At the moment I need to use Azure Storage Account SDK to iterate through the folder and trigger ingest commands. For me the most important thing is to be able to monitor success and failure at parent Folder level. I do not have any mappings stored between parent folder and the individual files. Is there any other way to monitor progress at parent folder level?

I have also tried replicating the above problem in ADX itself using the .ingest into command (Ingest from storage)

Again, this is documentation is more at file level, however, for 'SourceDataLocator' as part of this command I found the documentation says: you can specify the Storage Connection string to something below (Storage Connection):

https://StorageAccountName.dfs.core.windows.net/Filesystem[/PathToDirectoryOrFile]

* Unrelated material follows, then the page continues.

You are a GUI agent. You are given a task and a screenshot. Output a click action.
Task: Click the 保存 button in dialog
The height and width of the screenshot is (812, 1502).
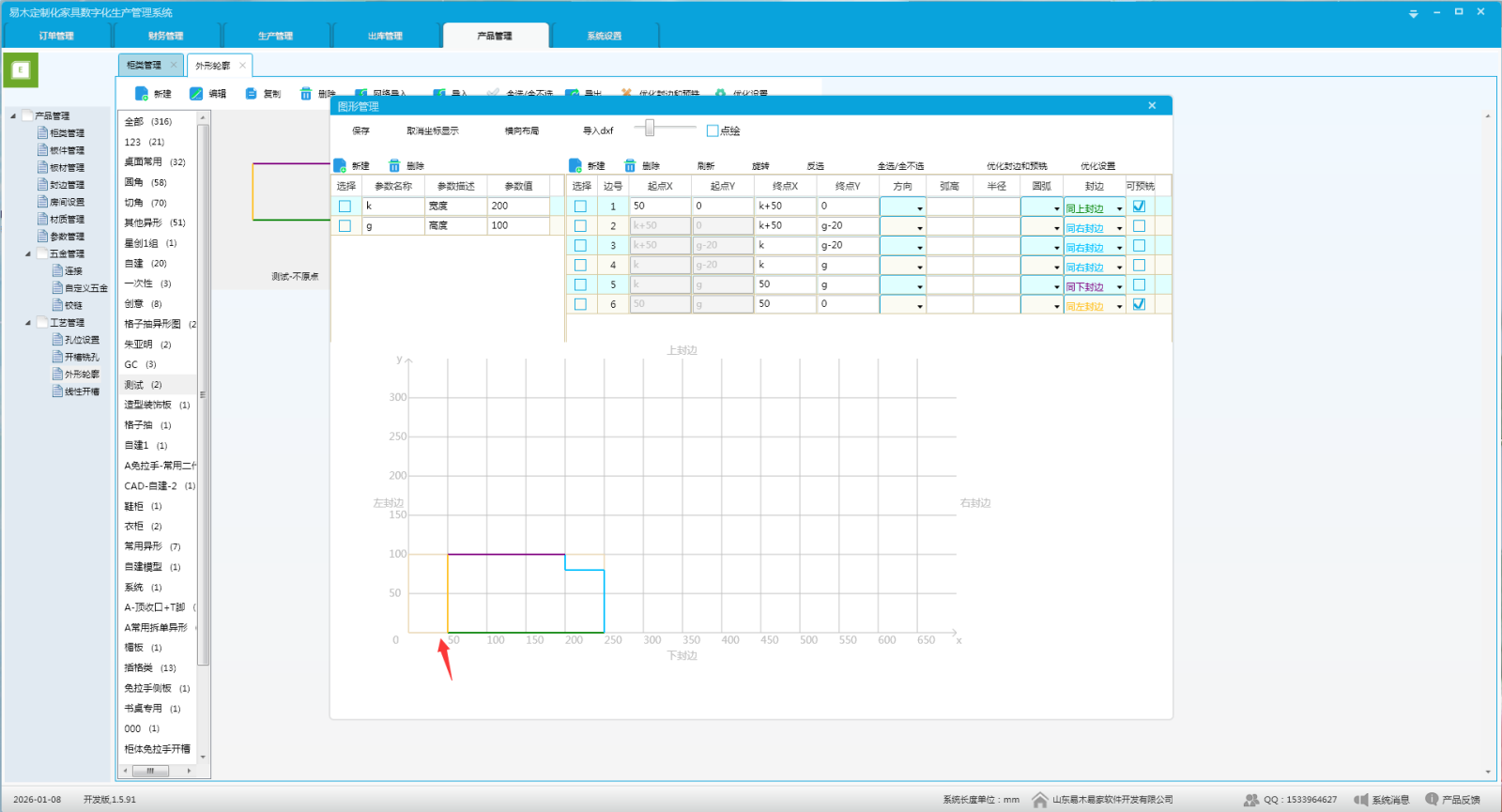coord(360,130)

But I am unable to execute this .ingest into command pointing to a Directory/Folder level. File level it works...

Any suggestions/help?

AsafMah commented 12 months ago

We don't have support for this in the python SDK, however we have different tools that might satisfy your case.

https://dataexplorer.azure.com/oneclick/ingest?sourceType=adls+gen2+container&ingestionType=historical

Has a way to mass import files from storage (up to 10,000 files) with a friendly interface.

We also have the LightIngest tool - https://github.com/Azure/Kusto-Lightingest

Which can be used to ingest from folders and storages, the dataexplorer web app can also generate a command line for Lightingest (pick historical data).

For now I will close the issue as it doesn't relate to the python SDK specifically.